### EXERCISE INSTRUCTIONS
A – According to the passage on sexual dysfunction among COVID-19 frontline doctors, which factors predicted sexual dysfunction in females?
B – Carry on the passage on sexual dysfunction among COVID-19 frontline doctors from its final sentence.

### TEXT SEGMENT
BEGIN
Factors Predicting Sexual Dysfunction
In males, sexual dysfunction was predicted by higher age, greater working hours per month, and higher stress scores. In females, sexual dysfunction was predicted by greater working hours per month and higher stress scores. Sexual functioning is known to decline with age. A review by O’Sullivan states that age is clearly linked to onset of sexual dysfunctions with young adults experiencing dysfunctions as they age.10
A review by Gupta discusses the high prevalence of mental health issues among HCWs related to occupational stress such as long working hours, limited resources, and changing duties. This in turn could be associated with high burnout and stress and may affect sexual functioning.11
Strengths and Limitations of the Study
This was one among the first studies in our knowledge to study sexual functioning among frontline doctors working for COVID-19. We also assessed various domains of sexual dysfunction and its association with stress along with factors predicting sexual dysfunction in this population.
END
### DATA TO EXAMINE
BEGIN
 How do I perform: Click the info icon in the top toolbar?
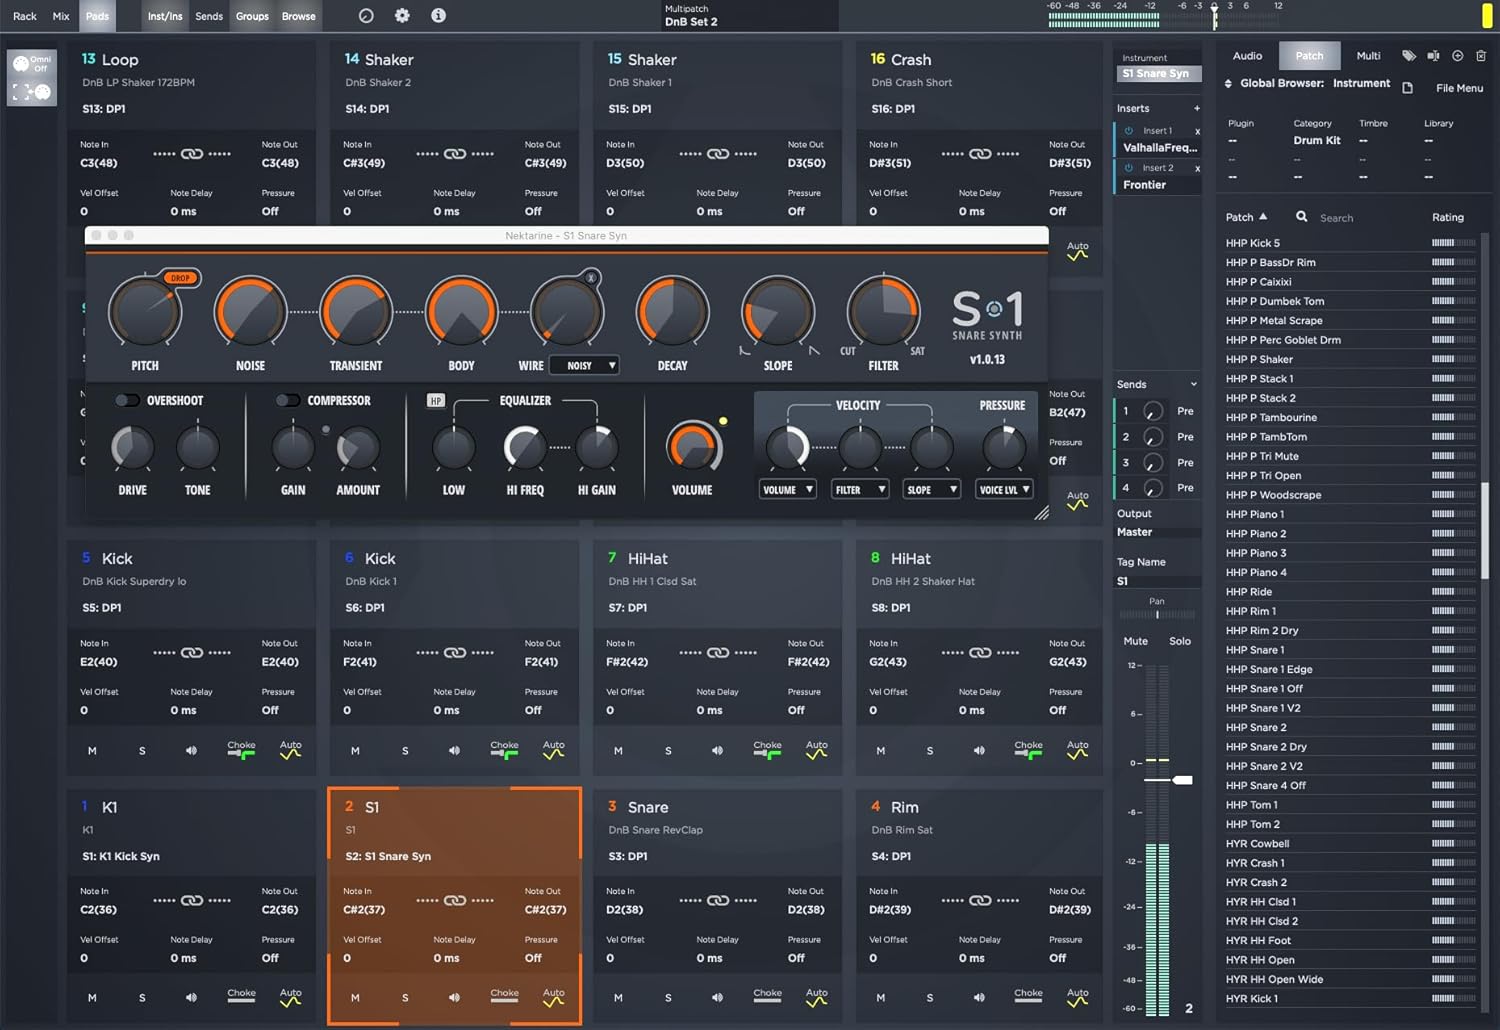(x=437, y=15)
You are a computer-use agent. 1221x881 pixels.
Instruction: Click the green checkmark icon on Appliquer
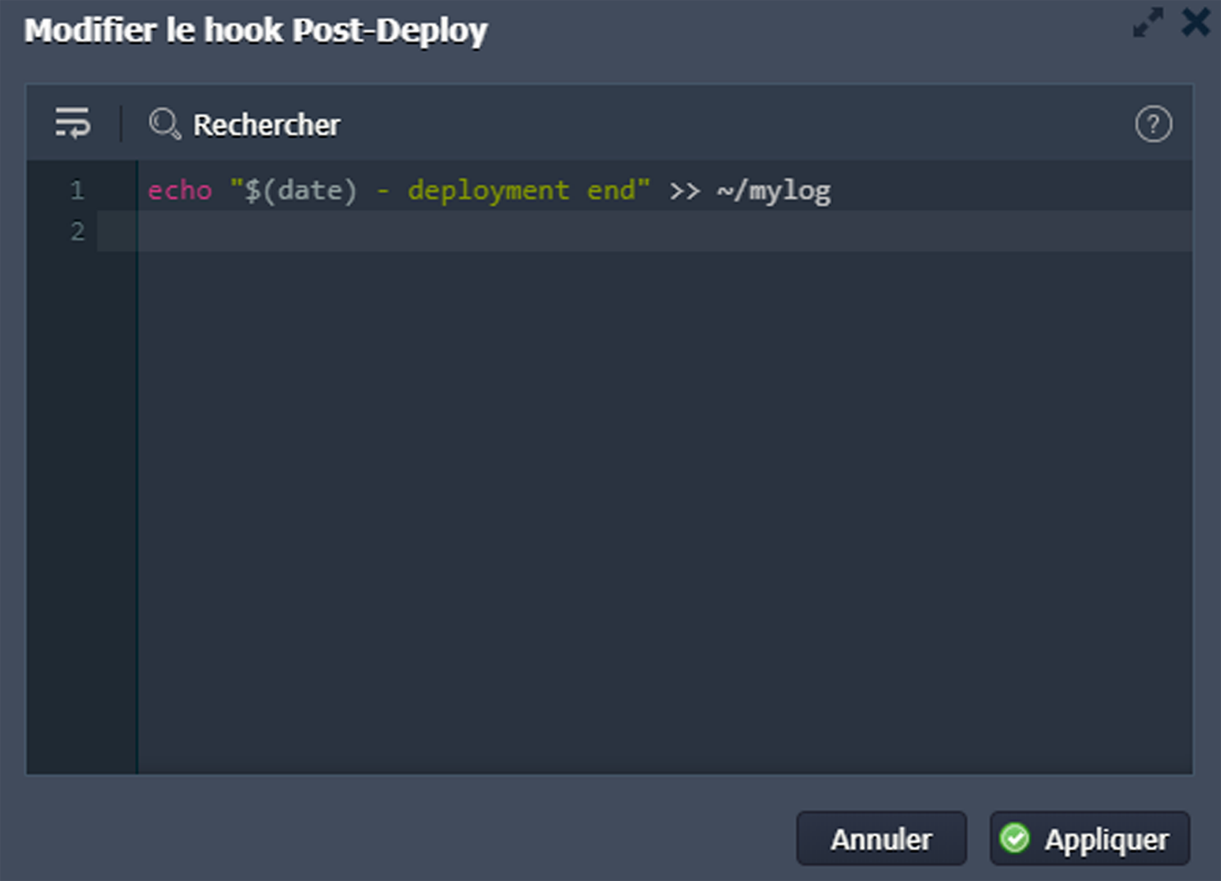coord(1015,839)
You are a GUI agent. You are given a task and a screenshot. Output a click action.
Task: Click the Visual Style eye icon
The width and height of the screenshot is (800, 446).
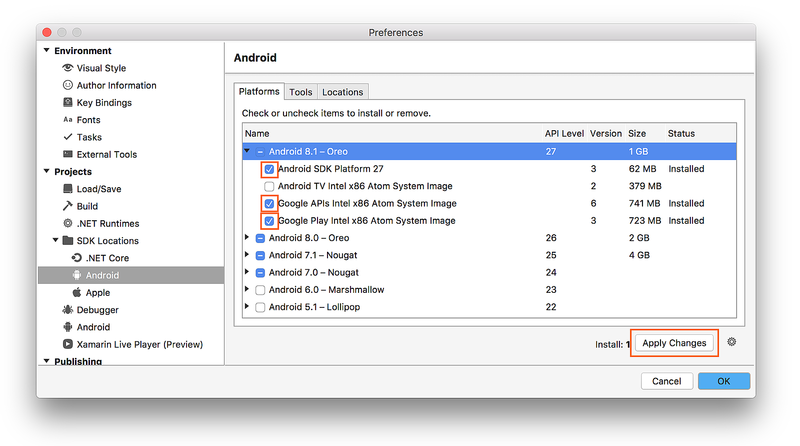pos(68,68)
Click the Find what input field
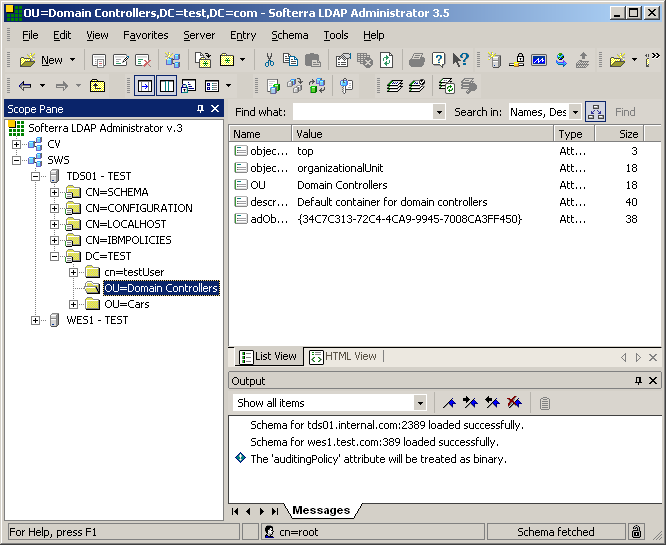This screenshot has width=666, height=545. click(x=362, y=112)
END
BEGIN
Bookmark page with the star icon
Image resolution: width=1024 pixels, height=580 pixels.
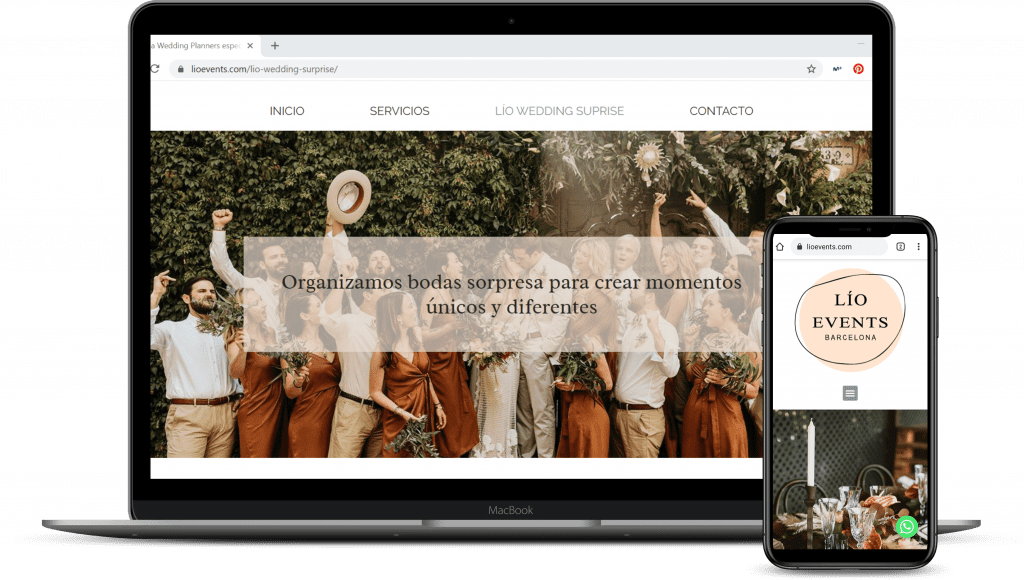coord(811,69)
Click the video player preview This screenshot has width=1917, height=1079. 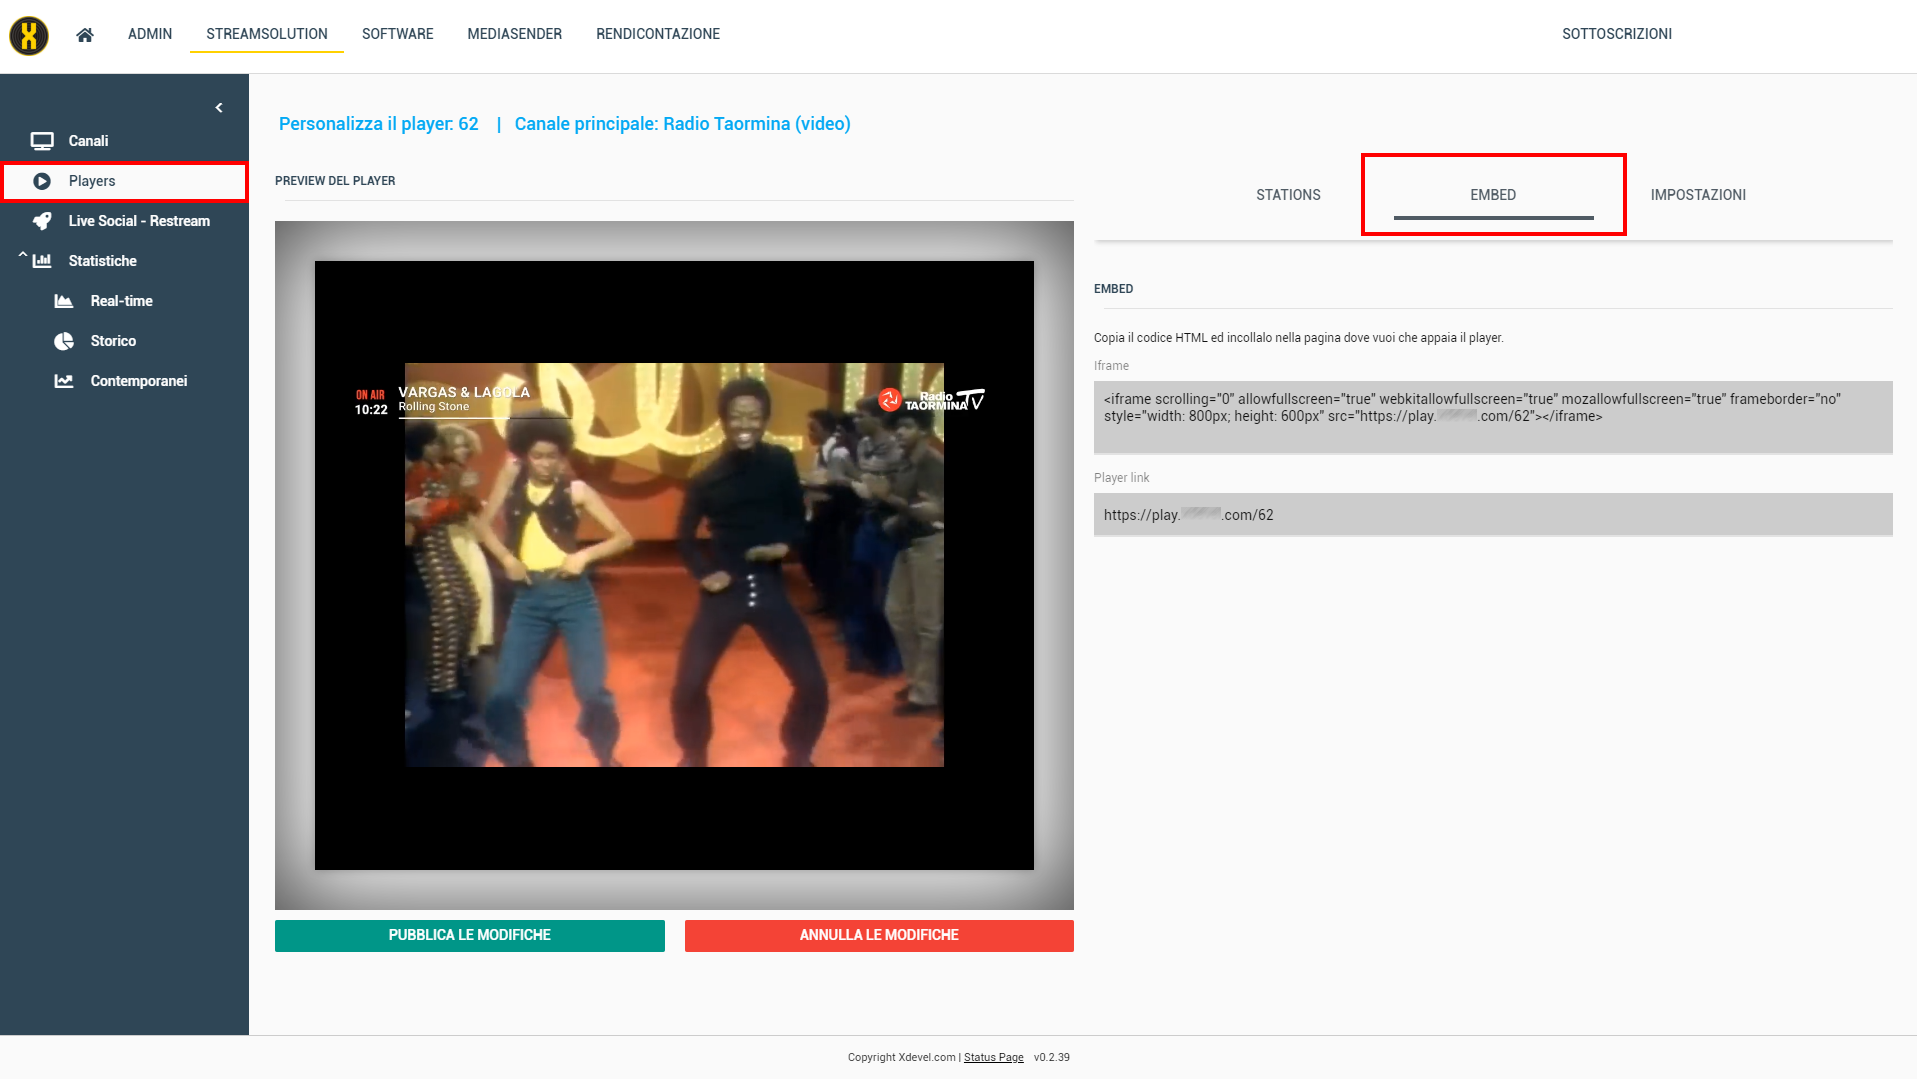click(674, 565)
END
BEGIN
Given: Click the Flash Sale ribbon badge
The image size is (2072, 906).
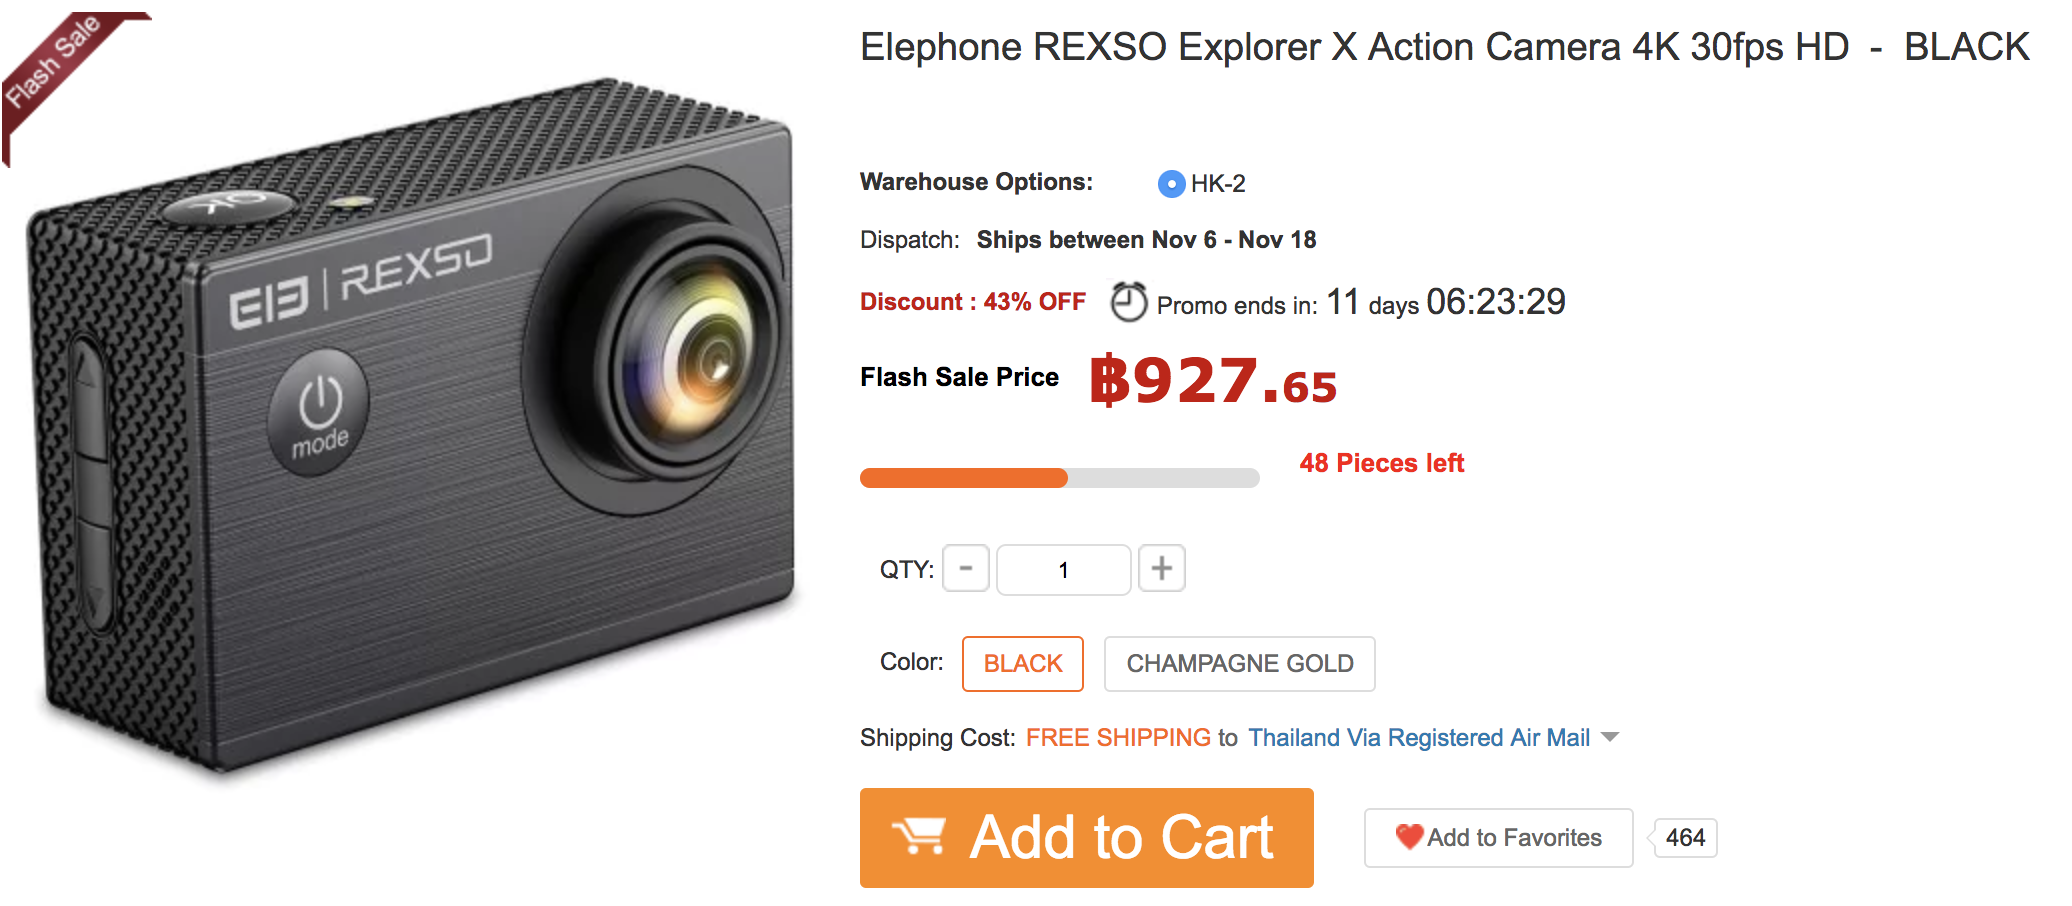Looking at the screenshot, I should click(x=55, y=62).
END
### RESPONSE LIST
A – Greater working hours per month and higher stress scores.

B –
There were also several limitations in our study. It was a simple cross-sectional survey with limitations of a survey design. There was a presence of significant confounding factors which could have influenced outcomes. We did not assess various sexual practices of the study population. Majority of the population was unmarried and living outside the family which could have affected outcomes. Sexual functioning changes over time based on environmental/situational factors which were not studied. Effect of relational variables on sexual functioning was not studied. Though psychological symptoms were assessed, the presence of psychiatric diagnosis could have been studied. Coping can mediate the relationship between stress and sexual functioning which was not studied.
Nevertheless, this was one of the first studies in our knowledge to assess the presence of sexual dysfunction and its domains and relationship with psychological factors among doctors working for COVID-19 pandemic. Though we could establish a relationship between sexual dysfunction and stress, there is a need to assess factors contributing to stress and coping, its impact on relationships, functioning, and interventions which could benefit this population.
Sexual dysfunction was common in both male and female frontline doctors working in a COVID-19 setup. Stress was positively correlated with sexual functioning with decreased sexual desire, sexual pleasure, and sexual arousal. Those with age >25 years, working >100 hours/month, and severe stress had a higher odds of having global sexual dysfunction.